- Written problem: Can you give the passage on ratio templates again, starting with "3 'Ratio Templates': A" and going on through "account these results.", with "robust" switched to "resilient"?

3 'Ratio Templates': A qualitative scheme for encoding faces
The psychophysical results summarized above lead to two clear conclusions. First, human
face detection performance is robust even at very low image resolutions and, second, it is
sensitive to contrast polarity. The challenge is to devise a representation scheme that can
take into account these results.

We propose a representation that is a collection of several pair-wise ordinal contrast
relationships across facial regions. Consider figure 6. It shows several pairs of average
brightness values over localized patches for each of the three images included in figure
1(b). Certain regularities are apparent. For instance, the average brightness of the left eye
is always less than that of the forehead, irrespective of the lighting conditions. The
relative magnitudes of the two brightness values may change, but the sign of the
inequality does not. In other words, the ordinal relationship between the average
brightnesses of the <left-eye, forehead> pair is invariant under lighting changes. Figure 6
also shows several other such pair-wise invariances. By putting all of these pair-wise
invariances together, we obtain a larger composite invariant (figure 7). We call this
invariant a 'ratio template', given that it is comprised of a set of binarized ratios of image
brightnesses. It is worth noting that dispensing with precise measurements of image
brightnesses not only leads to immunity to illumination variations, but also renders the
ratio-template robust in the face of sensor noise. It also reconciles the design of the
invariant with known perceptual limitations - the human visual system is far better at
making relative brightness judgments than absolute ones. The ‘ratio-template’ is not a
strict invariant, in that there exist special cases where it breaks. One such situation arises
when the face is strongly illuminated from below. However, for almost all ‘normal’
lighting conditions (light sources at or above the level of the head), the ratio-template
serves as a robust invariant.

- Information provided:
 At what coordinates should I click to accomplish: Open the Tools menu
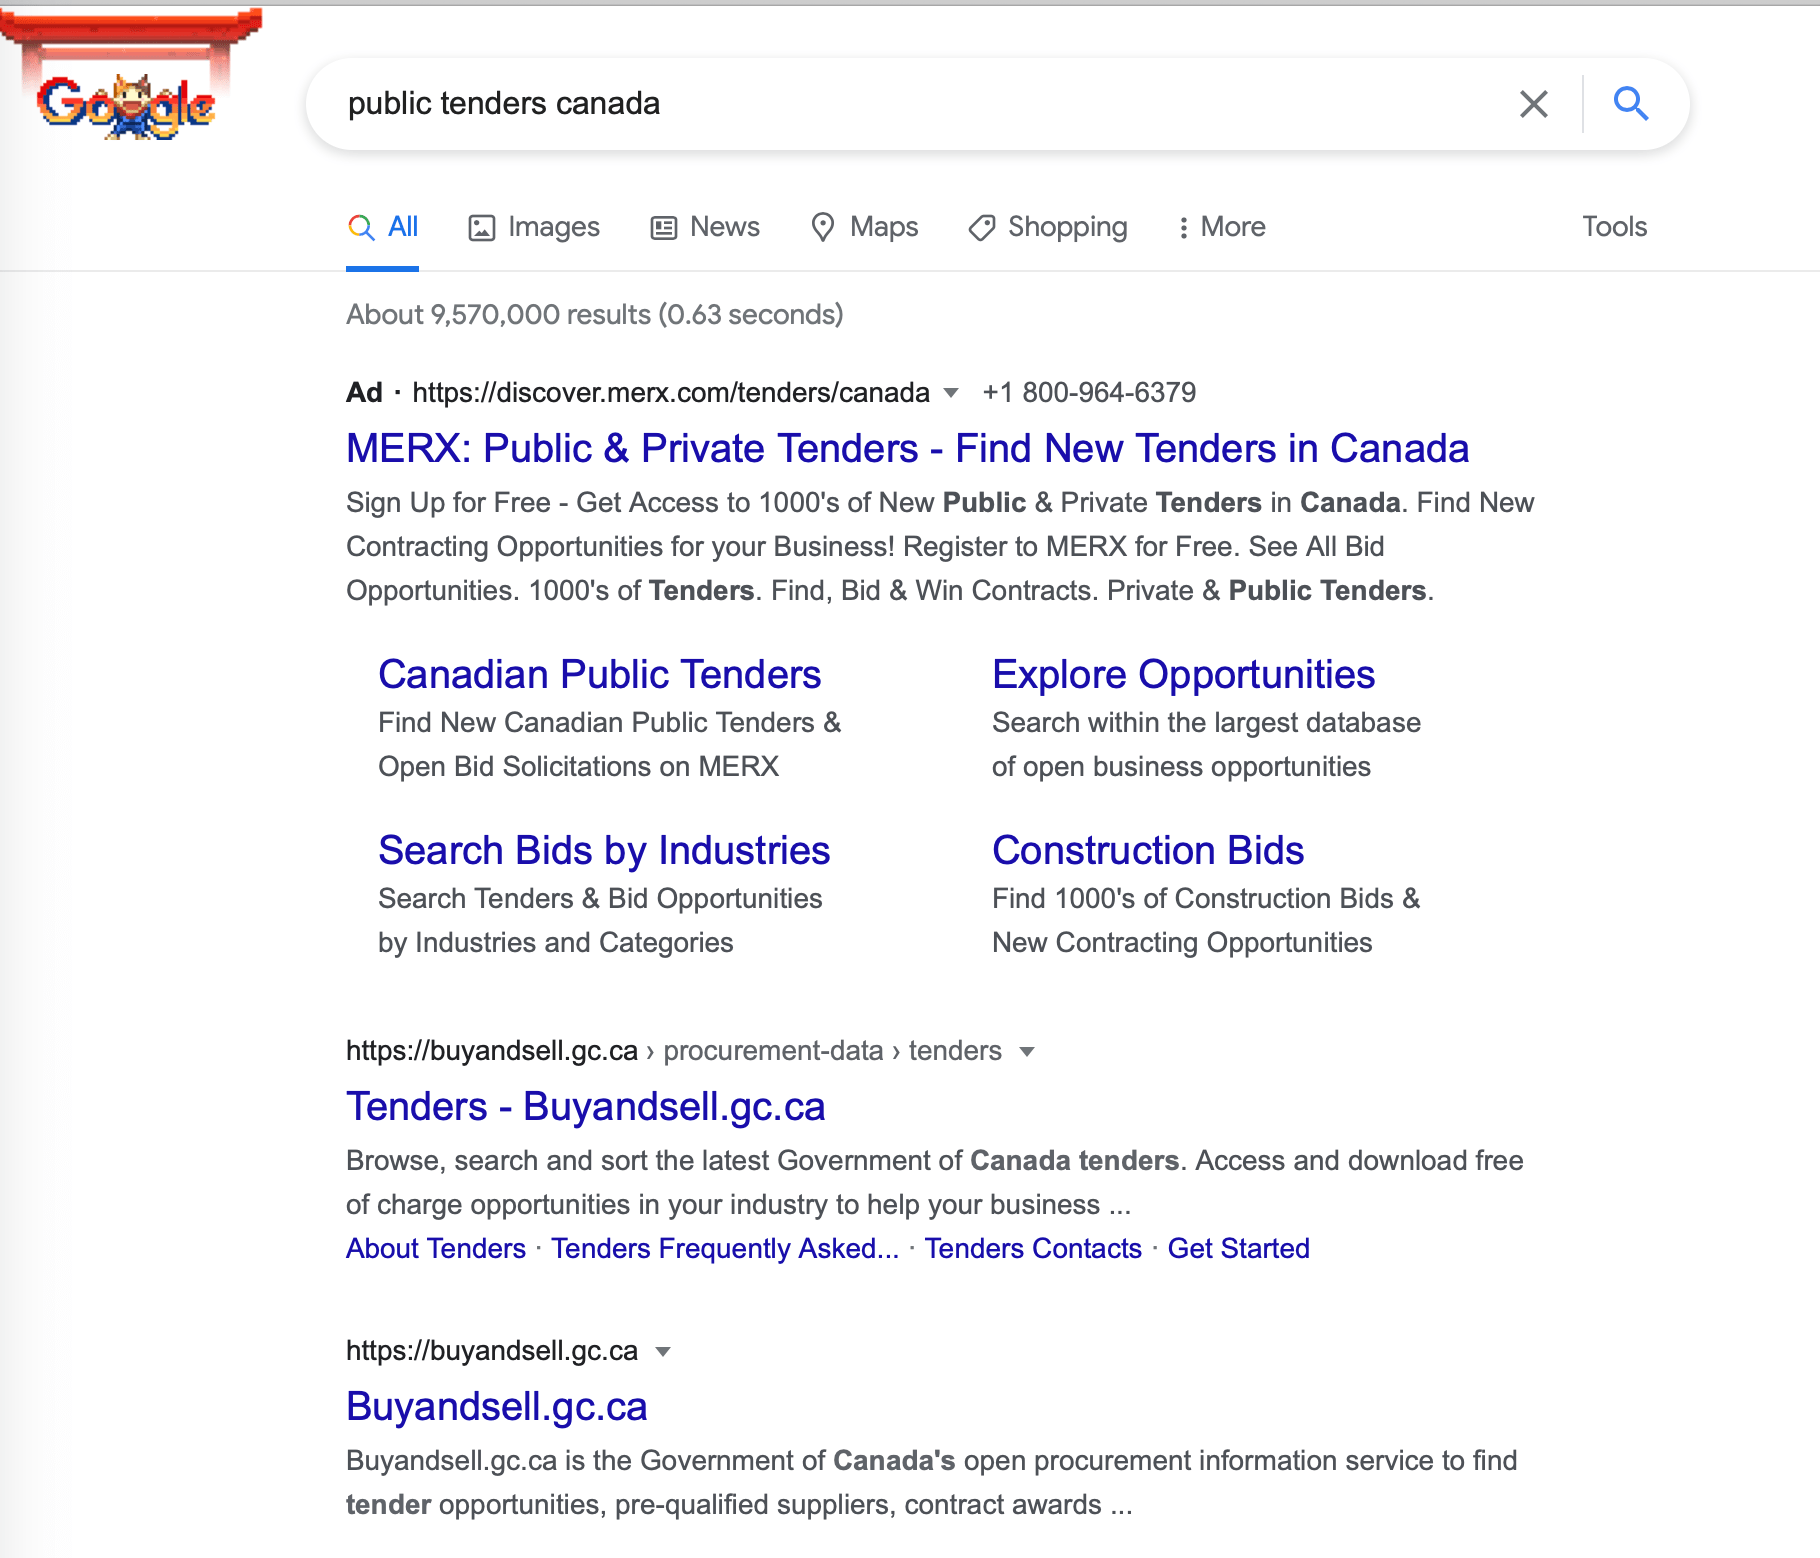coord(1613,227)
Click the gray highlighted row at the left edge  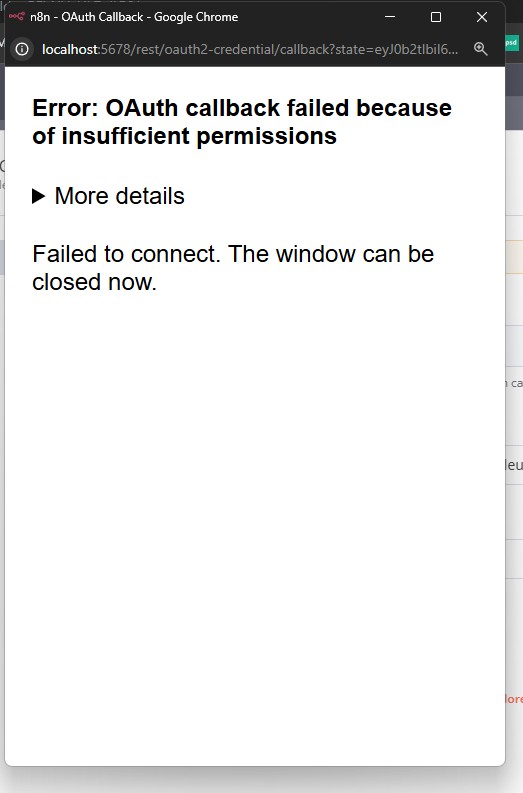pos(2,258)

- Reply:
3 'Ratio Templates': A qualitative scheme for encoding faces
The psychophysical results summarized above lead to two clear conclusions. First, human
face detection performance is resilient even at very low image resolutions and, second, it is
sensitive to contrast polarity. The challenge is to devise a representation scheme that can
take into account these results.